--- START SOURCE TEXT ---
12.11. If $\kappa$ is an inaccessible cardinal, then $V_\kappa\models \text{there is a countable model of ZFC}$.

My attempt. Since $(V_\kappa,\in)$ is a model of ZFC, by Löwenheim-Skolem theorem theorem there is a countable model $(A,R)$ which elementary equivalent to $(V_\kappa,\in)$. Especially, $(A,R)$ is a model of ZFC. Since $A$ is countable, we can find $E\subset \omega\times\omega$ such that $(A,E)$ is isomorphic to $(\omega,E)$. Since $E\in P(\omega\times\omega)$ and $P(\omega\times\omega)\in V_{\omega+\omega}$, so $(\omega,E)\in V_\kappa$.
--- END SOURCE TEXT ---
--- START DATA ENTRIES ---
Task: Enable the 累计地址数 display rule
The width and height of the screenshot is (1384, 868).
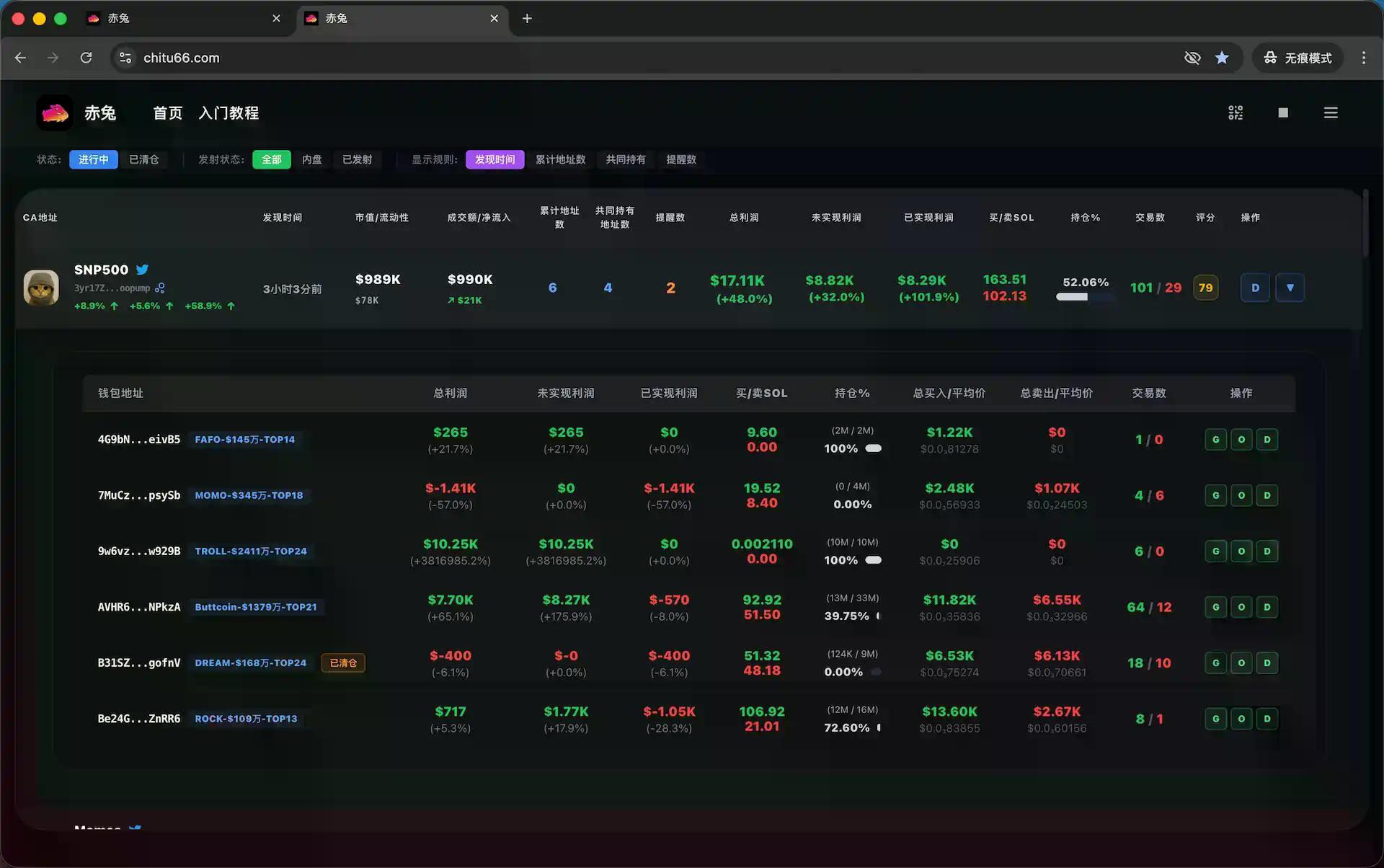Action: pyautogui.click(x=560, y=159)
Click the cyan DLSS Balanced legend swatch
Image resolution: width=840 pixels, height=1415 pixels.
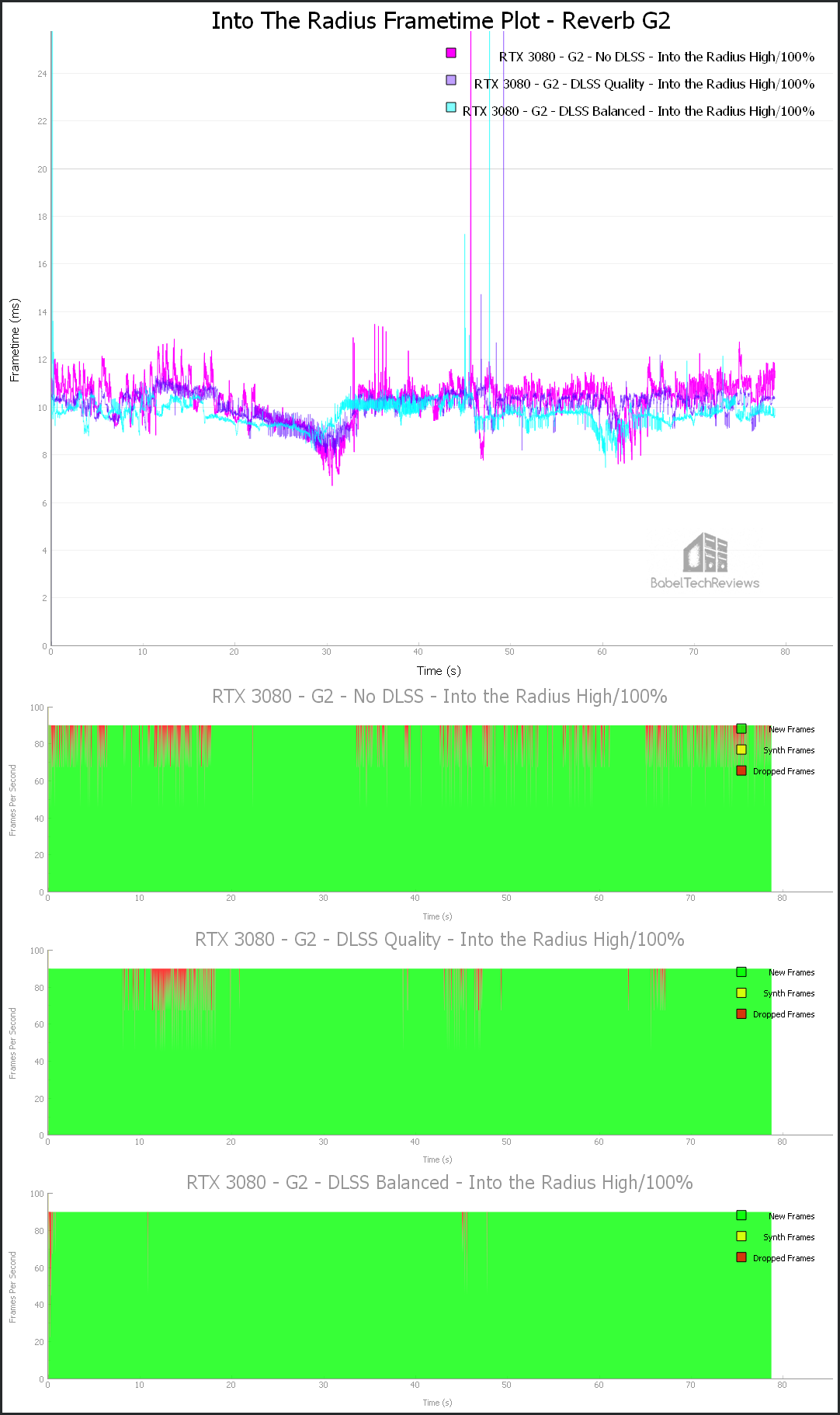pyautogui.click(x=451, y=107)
--- END DATA ENTRIES ---
CHALLENGE 1
Please reproduce the part of the inaccessible cardinal text that begins at the words "12.11. If $\kappa$" and stops after "so $(\omega,E)\in V_\kappa$.".
CHALLENGE 2
Using the inaccessible cardinal text, decide whether each statement agrees with it. Answer yes or no, and quote the words that decide it.
(a) The stated claim is that $V_\kappa$ satisfies the existence of a countable model of ZFC when $\kappa$ is inaccessible.
(b) The attempt finds $E$ as a subset of $\omega\times\omega$.
(c) The attempt places $P(\omega\times\omega)$ in $V_\omega$.
CHALLENGE 3
Answer these questions from the inaccessible cardinal text.
(a) What number labels the statement being proved?
(b) Which structure is $(A,R)$ said to be elementarily equivalent to?
(c) What does the attempt conclude about $(\omega,E)$?

TASK SOLUTION 1
12.11. If $\kappa$ is an inaccessible cardinal, then $V_\kappa\models \text{there is a countable model of ZFC}$.

My attempt. Since $(V_\kappa,\in)$ is a model of ZFC, by Löwenheim-Skolem theorem theorem there is a countable model $(A,R)$ which elementary equivalent to $(V_\kappa,\in)$. Especially, $(A,R)$ is a model of ZFC. Since $A$ is countable, we can find $E\subset \omega\times\omega$ such that $(A,E)$ is isomorphic to $(\omega,E)$. Since $E\in P(\omega\times\omega)$ and $P(\omega\times\omega)\in V_{\omega+\omega}$, so $(\omega,E)\in V_\kappa$.

TASK SOLUTION 2
(a) Yes: "If $\kappa$ is an inaccessible cardinal, then $V_\kappa\models \text{there is a countable model of ZFC}$"
(b) Yes: "we can find $E\subset \omega\times\omega$"
(c) No: "$P(\omega\times\omega)\in V_{\omega+\omega}$"

TASK SOLUTION 3
(a) 12.11
(b) $(V_\kappa,\in)$
(c) $(\omega,E)\in V_\kappa$